Brontosaurus – Our Animal Ways


Brontosaurus – Our Animal Ways

Our Animal Ways is the second album from the Chicago-based duo of Nicholas Kelley and Nicholas Papaleo, augmented by the appearance of Josh Miller to assist in their highly developed and intricate music. Brontosaurus actually means ‘thunder lizard’ and the duo/trio bring a veritable storm of performances over the album’s eight tracks, which while occasionally overreaching in hyperbolical ambition provide about as dextrous a present day take on prog-rock as I’ve heard for a while.

You might need to hark back to the 1970s to trace the ideas drawn from tax exile supergroup Emerson Lake and Palmer, whose influence has perhaps faded unjustly in the intervening four decades since their Tarkus heyday. Yet that is only one of several strands of inspiration within the music of Brontosaurus, the others are perhaps Led Zeppelin, King Crimson and – when the keyboards begin to swirl – Ray Manzarek of The Doors. Quite a lot of musicality for a duo to attempt, you may think, and I’d check out their live show just to discover exactly how the anthemic and verging-upon-orchestral crescendos that characterise the music of Brontosaurus are translated to the live stage. As they don’t seem to have much in the way of gigs lined up, sit back and appreciate a very well played and produced rock album that could find a large and appreciative audience.

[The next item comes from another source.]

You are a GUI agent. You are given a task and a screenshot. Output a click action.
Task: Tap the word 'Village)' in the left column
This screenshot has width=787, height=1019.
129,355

Doubtlessly, Brontosaurus will have their detractors, with the 70s influences a touch overbearing at times and the vocals not always matching the depth of the music, but there’s much to enjoy about Our Animal Ways with how Kelley and Papaleo have stretched their abilities to the utmost to make their second album. Indeed, first track “D Minor Threat” could have stepped directly from the soundtrack of a forty year old ‘in concert’ filmed performance (the Yes concert film Yessongs, for instance), invoking as it does images of multiple keyboard banks, gigantic amp stacks, twin-necked guitars and oil filter light shows, plus a drum kit sprawled across the length of the stage. The song is hardly a nostalgia fest though, as Brontosaurus keep the track from lurching into the overlong self-indulgence that so many of those 70s supergroups found themselves accused of. Third track “Safe To Surface” is probably closer to the sound you’ll hear at their live show with a notable piano/synth performance that although compositionally less spectacular than its predecessors is a display of some highly-practised musicianship.

Some tightly-phrased guitar opens fifth track “D Minor Mission”, which somewhere resembles Warren Zevon covering “Stairway To Heaven” and it’s to Brontosaurus’s credit that they bring this off with no small element of skill. Electronic atmospherics and crashing drums introduce sixth track “Dry Run”, which begins as a ballad of sorts before taking a detour into instrumental pyrotechnics and around here it occurred to me that the one thing I hadn’t heard from Brontosaurus yet is a proper guitar solo. Our Animal Ways is very much a keyboard-based album, and while the electro-acoustic guitar that has a role in much of the album is a definite presence, one or two guitar solos would have fitted in well with the rest of the music. Perhaps Brontosaurus would consider that would undermine their sound in some way and as the keyboard and vocal turn choral I could appreciate that fretboard explosions might detract from the overall band sound. Lastly, “Foundation Shake” is Mercury Rev if they had been a mainstream FM operation, as Brontosaurus end the album with a flourish of techno-influenced sound that hints at almost being a very different sort of band. It’s a downplayed coda to the deeply impressive forty or so minutes that precede it.

Brontosaurus are probably aware that their music won’t find favour with everyone that hears it, but it would be a very narrow-minded critic that would find a lot of fault with Our Animal Ways. The musicianship is developed and sounds authentically inspired, the songs aren’t merely a series of reinterpretations of what are nowadays obscure album tracks by Wishbone Ash and Uriah Heep and those of you unfamiliar with where Brontosaurus are deriving their sound from might find them bewilderingly contrived, but the Chicago twosome/threesome deserve a lot of applause for realising their music so spectacularly. If Jimmy Page (Led Zeppelin), Rick Wakeman, Chris Squire (both of Yes) and Carl Palmer (ELP’s drummer) had formed a group in 1975, the resultant album would have sounded a lot like Our Animal Ways, and I can praise Brontosaurus no higher than that.